Die Folge davon war, dass ich mein Fahrrad geschnappt und meine Kamera eingesteckt habe. Als ich am Rhein angekommen war, kam wie von selbst der Wunsch zu tanzen auf und ich spürte wie sehr mir meine Arbeit und die Menschen um mich herum fehlten. Das Video, welches ich in diesem Moment aufgenommen habe, war der Start meiner Challenge „Dance is my Medicine“ und sollte mich fast 60 Tage joggen und tanzen lassen. 

Diese Absicht hatte meinen Krisenmodus geweckt. Ich erkannte, dass ich in Krisen wirklich gut funktioniere. Das meine Energie sich vervielfältigt und ich in ein reines Staccato gelange. 

Ohne Anstrengung, Widerstände und Zweifel begann ich mich neu aufzustellen. 

Es war nicht mehr wichtig, was andere über mich dachten. Ich brauchte mich nicht extra stylen und in Szene setzen, sondern einfach meinem inneren Kompass zu folgen. Wie lange hatte ich mich genau danach gesehnt. Immer war etwas zu bedenken, zu hinterfragen gewesen.  Jetzt gab es keine Ablenkung mehr. Nur noch mich, meine Absicht und meine Essenz.

Essenz bedeutet auch Wesen.  Essenz weist auf das Wesentliche hin. Ich und wir alle wurden in dieser Zeit auf das Wesentliche konzentriert und das zeigt sich in jedem Menschen ganz individuell.
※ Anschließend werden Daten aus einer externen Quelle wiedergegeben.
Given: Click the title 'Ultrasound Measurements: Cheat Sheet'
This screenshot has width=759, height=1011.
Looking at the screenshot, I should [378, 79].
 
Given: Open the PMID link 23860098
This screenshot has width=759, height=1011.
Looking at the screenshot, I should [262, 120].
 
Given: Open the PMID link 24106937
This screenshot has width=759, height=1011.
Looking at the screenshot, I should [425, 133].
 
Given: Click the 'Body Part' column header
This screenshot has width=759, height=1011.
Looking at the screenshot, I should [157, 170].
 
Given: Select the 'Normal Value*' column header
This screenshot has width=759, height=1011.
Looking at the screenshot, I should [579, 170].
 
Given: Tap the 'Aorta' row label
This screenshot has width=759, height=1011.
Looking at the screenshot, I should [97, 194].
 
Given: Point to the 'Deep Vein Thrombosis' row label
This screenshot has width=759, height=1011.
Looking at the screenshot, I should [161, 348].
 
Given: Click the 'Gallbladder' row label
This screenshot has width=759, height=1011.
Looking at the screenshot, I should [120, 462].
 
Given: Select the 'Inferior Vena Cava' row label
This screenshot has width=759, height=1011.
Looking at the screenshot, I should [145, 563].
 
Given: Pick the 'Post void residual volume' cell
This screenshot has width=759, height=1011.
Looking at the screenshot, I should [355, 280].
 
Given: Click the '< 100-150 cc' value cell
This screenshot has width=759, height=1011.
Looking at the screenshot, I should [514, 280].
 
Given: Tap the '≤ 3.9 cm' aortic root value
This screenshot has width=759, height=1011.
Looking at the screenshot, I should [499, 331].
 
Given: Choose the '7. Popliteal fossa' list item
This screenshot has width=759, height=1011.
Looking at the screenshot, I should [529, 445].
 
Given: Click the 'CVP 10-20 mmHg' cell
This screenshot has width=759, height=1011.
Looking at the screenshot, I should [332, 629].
Mir zeigte sich mein Home-Rhythm- Staccato, denn er entspricht meinem inneren Feuer und meiner Ausdruckskraft, die ich so viele Jahre gebremst hatte. Ich erfuhr, dass mich die Erde trägt, die Luft inspiriert, meine Tränen reinigen und welche Power mein Feuer hat. Genau diese 4 Elemente verbinden sich nach der alten Lehre zur Essenz. War es ein Zufall, dass der Lockdown kurz vor meinem Feuerfrauen -Event kam? 

Die Feuerfrau in mir wollte neu geboren werden, wie Phoenix aus der Asche aufsteigen. 

Und es gab kein Halten mehr.

Ich knackte nach 4 Wochen die 10 km Marke beim Joggen. War eine der ersten in Europa, die Online-Waves anboten. Meine neue Website ging online. 

Als es dann zur langsamen Öffnung kam, gehörte ich ebenfalls zu den Vorreiterinnen. 

In diesen Wellen saß ich das eine oder andere Mal tränenüberströmt am Tisch und fragte mich, warum ich das alles tue. 

Weil es meine Mission ist, kam die ganz unvermittelte Antwort. 

Zum ersten Mal verstand ich den Unterscheid zwischen einem Ziel, einer Vision und einer Mission. 

Mein Verständnis heute davon ist, dass ich einfach nur folgen konnte. Dem inneren Drängen, Grenzen überwunden habe und die Menschen mit meinem Angebot bewegt habe.